Books

Buddhism, Power and Political Order

Author: HARRIS Ian Charles
Publication Date: 2007
Publisher: Routledge, London & New York

Weber’s claim that Buddhism is an otherworldly religion is only partially true. Early sources indicate that the Buddha was sometimes diverted from supra-mundane interests to dwell on a variety of politically related matters. The significance of Asoka Maurya as a paradigm for later traditions of Buddhist kingship is also well attested. However, there has been little scholarly effort to intergrate findings on the extent to which Buddhism interacted with the polit-ical order in the classical and modern states of Theravada Asia into a wider, comparative study.

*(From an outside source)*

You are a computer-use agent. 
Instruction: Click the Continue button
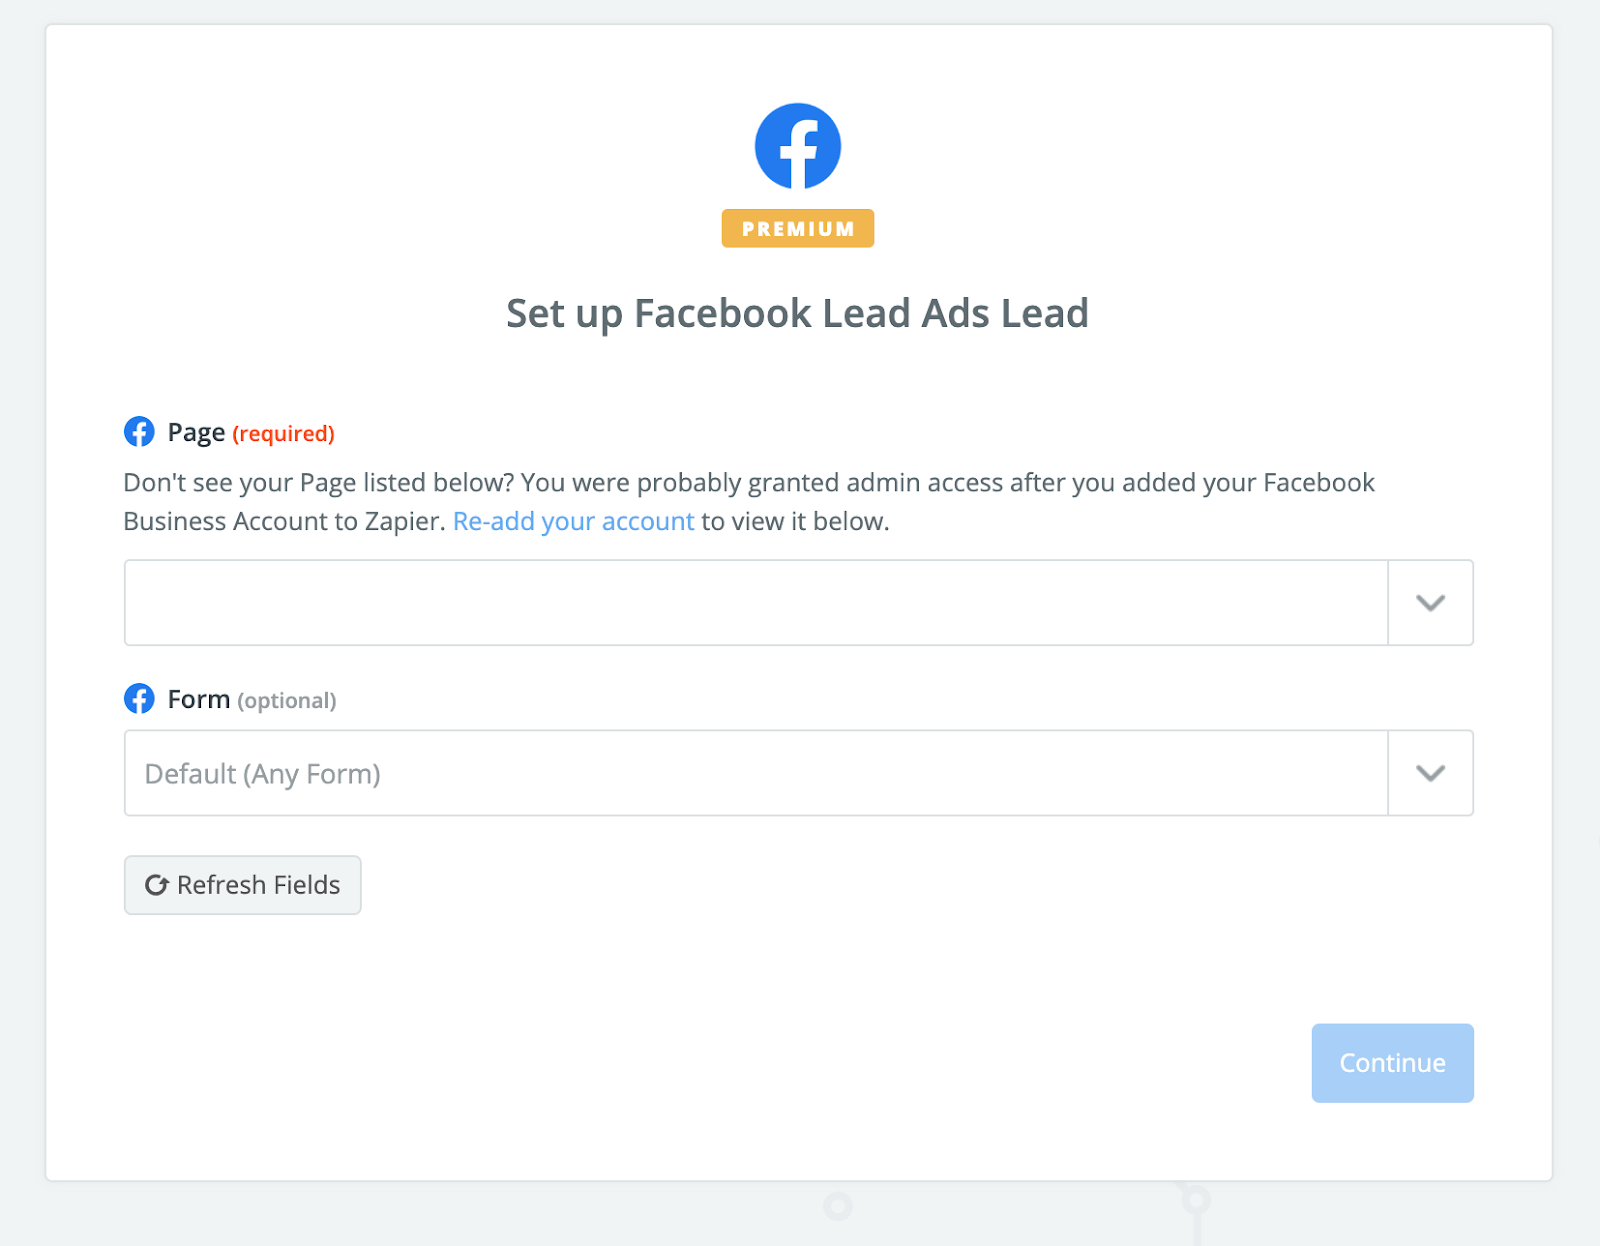tap(1392, 1063)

This volume brings together the brightest minds in the study of Buddhism in Southeast Asia. Their contributions create a more coherent account of the relations between Buddhism and political order in the late pre-modern and political order in the late pre-modern and modern period by questioning the contested relationship between monastic and secular power. In doing so, they expand the very nature of what is known as the ‘Theravada’. This book offers new insights for scholars of Buddhism, and it will stimulate new debates.

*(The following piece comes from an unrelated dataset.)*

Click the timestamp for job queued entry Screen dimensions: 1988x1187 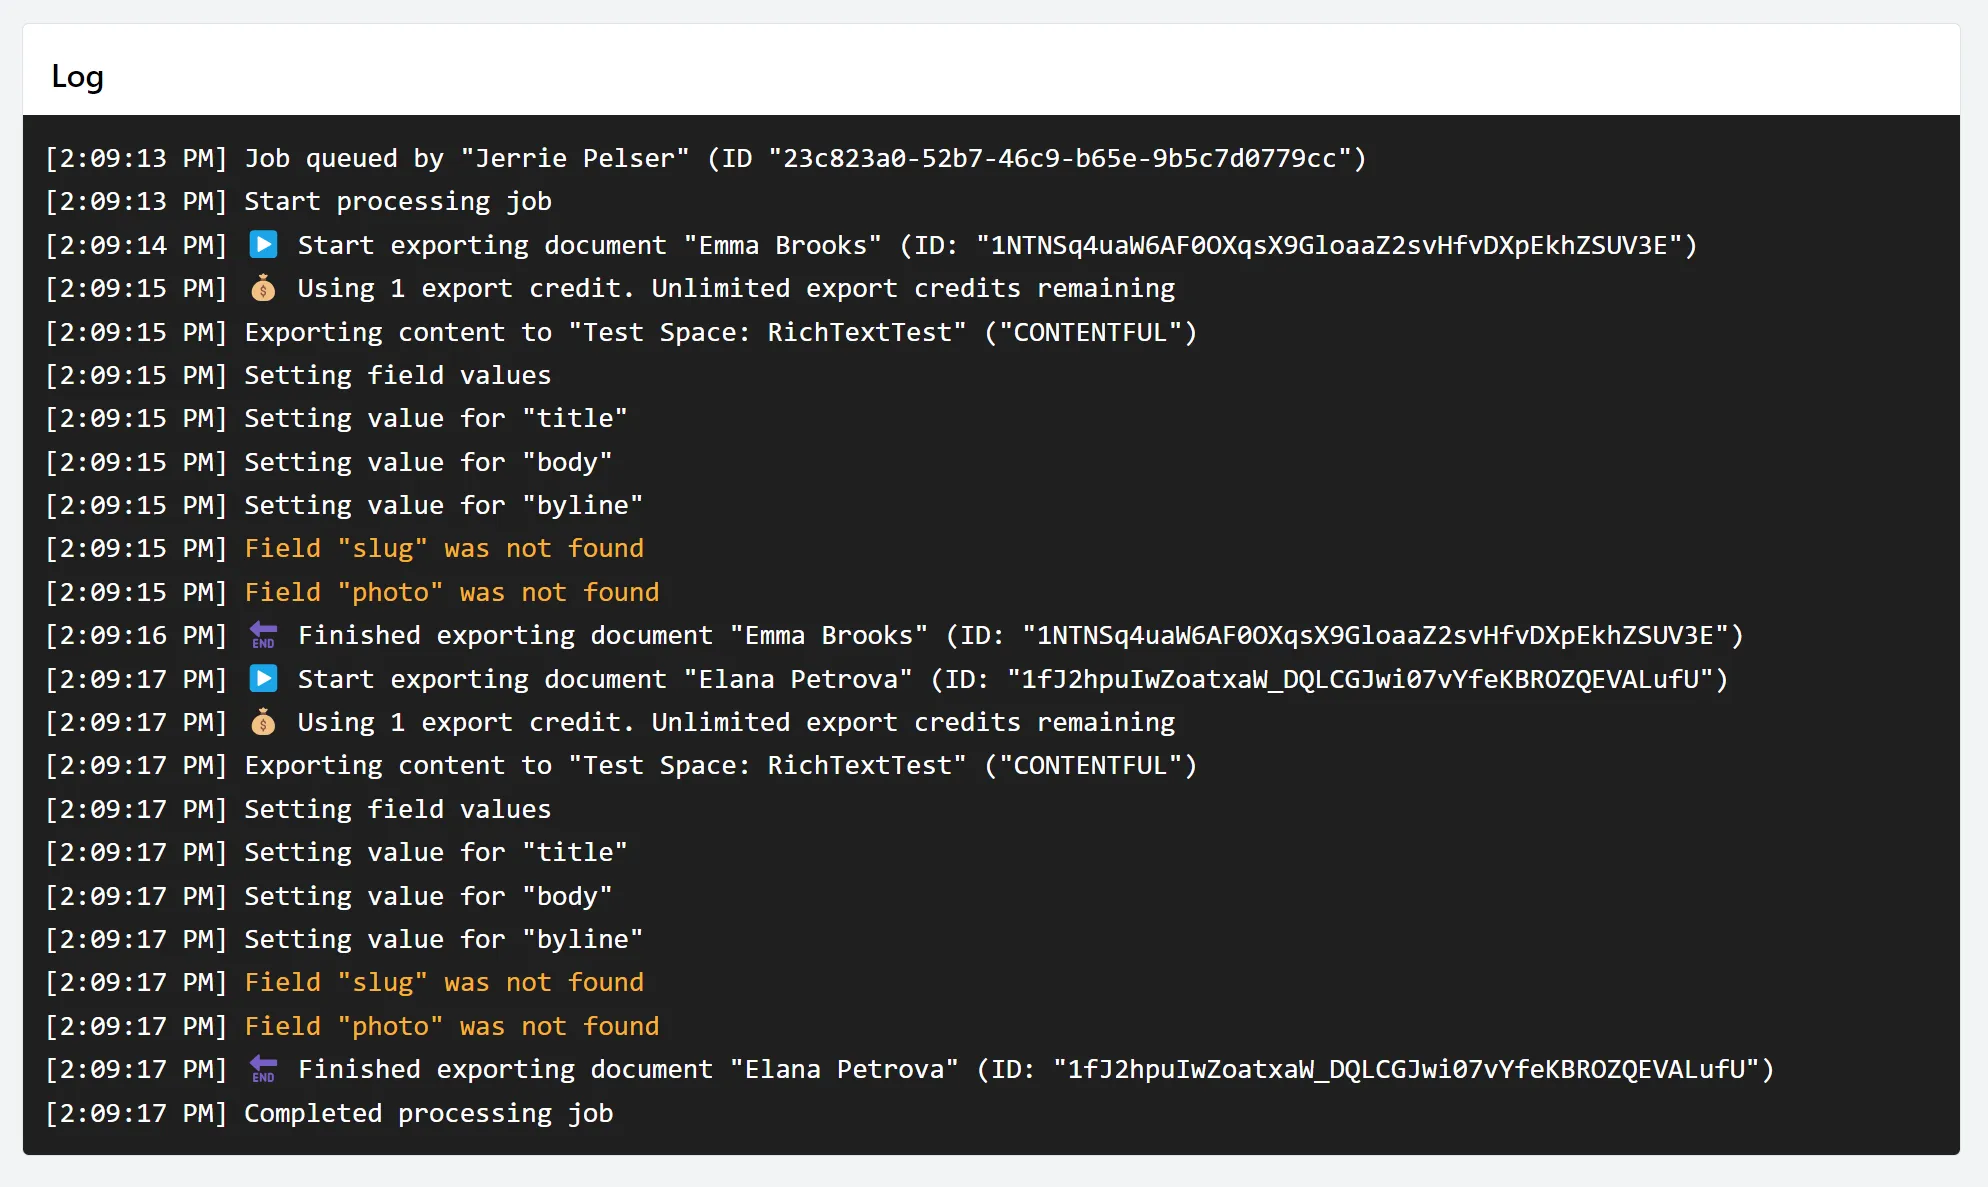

Ian Harris is Professor of Buddhist Studies at the University of Cumbria, Lancaster, and was Senior Scholar at the Becket Institute, St Hugh’s College, University of Oxford, from 2001 to 2004. He is co-founder of the UK Association for Buddhist Studies and has written widely on aspects of Buddhist ethics. His most recent book is Cambodian Buddhism: History and Practice (2005), and he is currently responsible for a research project on Buddhism and Cambodian Communism at the Documentation Centre of Cambodia [DC-Cam], Phnom Penh.